- _TEXT BLOCK_
How can I make this query give me None or 0 when there are no counts?

date_series = db.func.generate_series(min_date , todays_date, timedelta(weeks=1))
trunc_date = db.func.date_trunc('week', date_series)

subquery = db.session.query(trunc_date.label('week')).subquery()

query = db.session.query(subquery.c.week, Site, db.func.count(db.func.coalesce(Redirect.id, 0)))
    .outerjoin(Site, subquery.c.week == db.func.date_trunc('week', Redirect.timestamp))
    .outerjoin(Site, Redirect.site_id == Site.id)
    .group_by(subquery.c.week, Site.id)

counts = query.all()

Edit:

So I watered down my query even more, removing Site from the grouping, swapped ‘week’ with ‘day’, and instead trying to get desired result for only one Site. However, it still doesn’t work and it gives me results as if I was doing a join, and not an outerjoin. I really don’t understand why it won’t give me 0 count results.

See updated query:

query = db.session.query(subquery.c.day, db.func.count(Redirect.id))

- _SET TASKS_
**1.** Please echo the query post from "How can I make" to "Redirect.site_id == Site.id)", inclusive.
**2.** Answer these questions using the query post:
(a) What step is passed to generate_series in the original query?
(b) In the edit, what was 'week' swapped with?
(c) According to the edit, what kind of operation do the results look like, instead of an outerjoin?

- _PROVIDED RECORDS_
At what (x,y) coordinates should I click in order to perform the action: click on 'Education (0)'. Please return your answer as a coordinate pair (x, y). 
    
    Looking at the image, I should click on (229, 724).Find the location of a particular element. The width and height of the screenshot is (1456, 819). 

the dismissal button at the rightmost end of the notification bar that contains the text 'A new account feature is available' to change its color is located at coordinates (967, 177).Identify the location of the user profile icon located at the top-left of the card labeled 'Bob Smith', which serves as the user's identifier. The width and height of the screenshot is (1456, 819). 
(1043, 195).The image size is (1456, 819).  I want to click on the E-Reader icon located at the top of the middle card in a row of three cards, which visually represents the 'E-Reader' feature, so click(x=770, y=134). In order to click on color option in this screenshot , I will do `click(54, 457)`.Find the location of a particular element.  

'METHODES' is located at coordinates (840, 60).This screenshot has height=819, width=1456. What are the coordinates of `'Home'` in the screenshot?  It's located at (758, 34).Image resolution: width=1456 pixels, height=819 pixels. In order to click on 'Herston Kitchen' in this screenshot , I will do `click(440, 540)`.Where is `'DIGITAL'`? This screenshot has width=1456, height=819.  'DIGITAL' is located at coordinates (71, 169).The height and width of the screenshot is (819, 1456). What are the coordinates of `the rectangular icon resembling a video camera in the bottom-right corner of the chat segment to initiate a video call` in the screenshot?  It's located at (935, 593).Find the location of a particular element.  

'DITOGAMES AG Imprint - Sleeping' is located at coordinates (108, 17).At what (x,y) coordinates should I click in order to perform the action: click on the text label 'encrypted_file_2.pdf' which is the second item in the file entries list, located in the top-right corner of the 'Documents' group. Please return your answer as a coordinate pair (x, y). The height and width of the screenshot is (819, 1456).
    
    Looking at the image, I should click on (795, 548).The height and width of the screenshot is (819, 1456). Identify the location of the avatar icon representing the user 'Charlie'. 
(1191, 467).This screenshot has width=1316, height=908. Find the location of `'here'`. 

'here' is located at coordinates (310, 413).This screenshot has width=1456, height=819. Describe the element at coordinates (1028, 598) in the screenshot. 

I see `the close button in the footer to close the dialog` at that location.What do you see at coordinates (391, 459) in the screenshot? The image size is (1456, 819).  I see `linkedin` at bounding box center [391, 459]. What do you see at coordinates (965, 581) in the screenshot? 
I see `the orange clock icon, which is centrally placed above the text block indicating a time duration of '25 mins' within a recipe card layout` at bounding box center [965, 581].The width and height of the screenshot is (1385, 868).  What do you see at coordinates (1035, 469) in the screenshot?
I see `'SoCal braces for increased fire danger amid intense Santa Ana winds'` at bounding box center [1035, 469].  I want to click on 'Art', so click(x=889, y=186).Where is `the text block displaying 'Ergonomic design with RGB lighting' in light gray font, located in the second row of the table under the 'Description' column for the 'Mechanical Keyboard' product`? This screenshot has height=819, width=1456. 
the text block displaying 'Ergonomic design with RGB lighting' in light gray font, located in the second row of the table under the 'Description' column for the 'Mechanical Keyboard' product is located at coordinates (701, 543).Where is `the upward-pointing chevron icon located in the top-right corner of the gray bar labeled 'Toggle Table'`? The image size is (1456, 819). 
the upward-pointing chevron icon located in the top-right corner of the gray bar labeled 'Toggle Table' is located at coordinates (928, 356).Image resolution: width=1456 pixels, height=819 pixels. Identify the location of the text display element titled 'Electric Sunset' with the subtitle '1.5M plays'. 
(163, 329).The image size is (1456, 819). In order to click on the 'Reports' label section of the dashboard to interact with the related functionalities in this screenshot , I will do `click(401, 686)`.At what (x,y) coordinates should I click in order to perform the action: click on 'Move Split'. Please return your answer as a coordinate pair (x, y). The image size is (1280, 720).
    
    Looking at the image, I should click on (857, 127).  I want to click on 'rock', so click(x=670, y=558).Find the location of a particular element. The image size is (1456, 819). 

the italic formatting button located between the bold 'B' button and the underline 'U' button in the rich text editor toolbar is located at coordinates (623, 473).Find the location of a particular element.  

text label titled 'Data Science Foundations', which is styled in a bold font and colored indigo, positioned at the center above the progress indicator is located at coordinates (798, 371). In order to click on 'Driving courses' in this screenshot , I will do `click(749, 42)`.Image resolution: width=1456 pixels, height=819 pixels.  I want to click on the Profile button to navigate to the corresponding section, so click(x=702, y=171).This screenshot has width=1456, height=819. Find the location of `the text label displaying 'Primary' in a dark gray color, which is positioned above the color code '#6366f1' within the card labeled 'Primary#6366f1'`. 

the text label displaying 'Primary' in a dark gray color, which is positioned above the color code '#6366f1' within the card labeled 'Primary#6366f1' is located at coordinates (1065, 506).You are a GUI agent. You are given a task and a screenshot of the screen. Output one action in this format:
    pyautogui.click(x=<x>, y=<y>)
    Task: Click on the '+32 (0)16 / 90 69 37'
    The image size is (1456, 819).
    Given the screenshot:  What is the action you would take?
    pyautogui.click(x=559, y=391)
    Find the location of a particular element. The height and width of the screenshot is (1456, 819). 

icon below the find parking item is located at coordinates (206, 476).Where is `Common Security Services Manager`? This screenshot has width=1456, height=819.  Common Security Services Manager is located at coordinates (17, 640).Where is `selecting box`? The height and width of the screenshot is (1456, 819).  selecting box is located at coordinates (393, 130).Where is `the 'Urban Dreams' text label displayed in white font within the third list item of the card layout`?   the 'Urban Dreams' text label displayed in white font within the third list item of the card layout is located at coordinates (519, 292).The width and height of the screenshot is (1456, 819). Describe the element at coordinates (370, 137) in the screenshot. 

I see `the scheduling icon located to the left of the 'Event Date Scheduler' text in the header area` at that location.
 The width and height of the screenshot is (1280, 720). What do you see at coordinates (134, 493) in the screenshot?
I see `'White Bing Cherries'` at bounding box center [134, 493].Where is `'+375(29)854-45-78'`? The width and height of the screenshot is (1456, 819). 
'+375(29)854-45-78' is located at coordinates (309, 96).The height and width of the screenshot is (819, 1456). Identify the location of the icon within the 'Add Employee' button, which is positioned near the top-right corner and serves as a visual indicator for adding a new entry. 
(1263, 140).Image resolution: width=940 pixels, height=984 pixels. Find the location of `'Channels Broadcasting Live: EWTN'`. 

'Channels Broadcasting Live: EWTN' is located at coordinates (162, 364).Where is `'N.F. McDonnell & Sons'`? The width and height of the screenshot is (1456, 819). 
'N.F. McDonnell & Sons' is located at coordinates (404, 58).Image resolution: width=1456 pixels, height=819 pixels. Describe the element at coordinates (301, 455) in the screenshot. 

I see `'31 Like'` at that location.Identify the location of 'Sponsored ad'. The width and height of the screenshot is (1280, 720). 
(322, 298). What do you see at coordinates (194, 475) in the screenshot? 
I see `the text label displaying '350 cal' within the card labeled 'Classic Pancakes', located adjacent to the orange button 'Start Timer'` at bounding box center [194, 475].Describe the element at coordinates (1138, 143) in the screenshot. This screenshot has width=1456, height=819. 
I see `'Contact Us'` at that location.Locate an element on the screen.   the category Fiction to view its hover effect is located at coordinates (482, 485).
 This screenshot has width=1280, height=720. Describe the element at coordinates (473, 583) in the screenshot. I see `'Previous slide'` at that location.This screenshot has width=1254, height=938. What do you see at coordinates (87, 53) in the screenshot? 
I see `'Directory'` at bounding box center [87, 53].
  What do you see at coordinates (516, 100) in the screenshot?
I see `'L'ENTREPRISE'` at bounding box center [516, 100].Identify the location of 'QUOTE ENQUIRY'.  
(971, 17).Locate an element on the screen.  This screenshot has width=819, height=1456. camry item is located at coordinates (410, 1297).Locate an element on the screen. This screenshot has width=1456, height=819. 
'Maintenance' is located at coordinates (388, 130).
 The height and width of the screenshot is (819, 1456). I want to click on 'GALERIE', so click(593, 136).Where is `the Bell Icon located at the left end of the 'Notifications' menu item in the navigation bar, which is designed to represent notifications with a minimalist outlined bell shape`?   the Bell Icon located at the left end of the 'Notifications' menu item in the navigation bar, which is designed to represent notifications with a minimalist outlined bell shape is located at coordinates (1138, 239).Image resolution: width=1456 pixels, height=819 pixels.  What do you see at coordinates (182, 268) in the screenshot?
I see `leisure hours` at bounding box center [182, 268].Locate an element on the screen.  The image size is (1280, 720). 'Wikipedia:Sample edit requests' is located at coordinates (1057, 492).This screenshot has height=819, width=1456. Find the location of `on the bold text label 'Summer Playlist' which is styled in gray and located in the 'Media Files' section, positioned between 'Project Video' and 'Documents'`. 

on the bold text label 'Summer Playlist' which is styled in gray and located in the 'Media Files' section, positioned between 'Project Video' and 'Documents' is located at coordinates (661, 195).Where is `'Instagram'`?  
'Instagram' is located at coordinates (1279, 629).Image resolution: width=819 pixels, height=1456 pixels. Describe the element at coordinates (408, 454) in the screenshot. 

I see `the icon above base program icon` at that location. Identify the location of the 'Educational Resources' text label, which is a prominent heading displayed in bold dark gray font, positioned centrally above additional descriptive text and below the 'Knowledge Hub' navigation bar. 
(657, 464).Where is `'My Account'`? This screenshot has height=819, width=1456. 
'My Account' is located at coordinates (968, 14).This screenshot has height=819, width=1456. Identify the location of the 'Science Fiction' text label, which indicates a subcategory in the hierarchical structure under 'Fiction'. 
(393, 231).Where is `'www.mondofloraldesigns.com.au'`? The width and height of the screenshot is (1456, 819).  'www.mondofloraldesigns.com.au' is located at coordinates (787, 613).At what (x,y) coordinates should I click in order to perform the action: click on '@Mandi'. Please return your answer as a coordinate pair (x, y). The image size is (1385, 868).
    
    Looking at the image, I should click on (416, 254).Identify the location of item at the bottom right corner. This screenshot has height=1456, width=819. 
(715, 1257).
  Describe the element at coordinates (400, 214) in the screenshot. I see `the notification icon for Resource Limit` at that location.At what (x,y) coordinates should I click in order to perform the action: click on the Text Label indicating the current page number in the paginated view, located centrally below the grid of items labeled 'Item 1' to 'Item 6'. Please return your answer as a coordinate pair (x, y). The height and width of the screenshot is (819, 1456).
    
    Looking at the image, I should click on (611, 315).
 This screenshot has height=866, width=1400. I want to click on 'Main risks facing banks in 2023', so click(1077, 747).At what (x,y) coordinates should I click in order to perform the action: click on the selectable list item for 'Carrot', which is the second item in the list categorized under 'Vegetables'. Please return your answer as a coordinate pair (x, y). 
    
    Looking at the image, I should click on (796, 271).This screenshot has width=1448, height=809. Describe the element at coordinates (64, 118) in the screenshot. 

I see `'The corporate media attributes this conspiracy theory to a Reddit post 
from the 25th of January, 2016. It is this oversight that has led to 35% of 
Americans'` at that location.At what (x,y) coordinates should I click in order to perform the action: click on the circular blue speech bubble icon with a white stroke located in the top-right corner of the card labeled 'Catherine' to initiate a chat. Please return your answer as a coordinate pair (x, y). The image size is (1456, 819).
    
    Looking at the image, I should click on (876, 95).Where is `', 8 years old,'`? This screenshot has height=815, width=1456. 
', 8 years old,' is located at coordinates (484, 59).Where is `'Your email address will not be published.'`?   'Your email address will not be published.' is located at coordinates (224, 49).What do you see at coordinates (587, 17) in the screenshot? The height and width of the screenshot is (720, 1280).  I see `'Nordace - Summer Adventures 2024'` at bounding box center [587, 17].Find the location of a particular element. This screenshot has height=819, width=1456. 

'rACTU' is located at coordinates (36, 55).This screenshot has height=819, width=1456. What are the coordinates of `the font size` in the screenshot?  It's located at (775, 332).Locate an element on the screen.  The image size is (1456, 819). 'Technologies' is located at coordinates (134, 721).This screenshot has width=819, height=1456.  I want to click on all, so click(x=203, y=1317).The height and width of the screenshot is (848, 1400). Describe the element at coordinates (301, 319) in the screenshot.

- _ANSWERS FOR THIS EXERCISE_
**1.**
How can I make this query give me None or 0 when there are no counts?

date_series = db.func.generate_series(min_date , todays_date, timedelta(weeks=1))
trunc_date = db.func.date_trunc('week', date_series)

subquery = db.session.query(trunc_date.label('week')).subquery()

query = db.session.query(subquery.c.week, Site, db.func.count(db.func.coalesce(Redirect.id, 0)))
    .outerjoin(Site, subquery.c.week == db.func.date_trunc('week', Redirect.timestamp))
    .outerjoin(Site, Redirect.site_id == Site.id)

**2.**
(a) timedelta(weeks=1)
(b) 'day'
(c) A join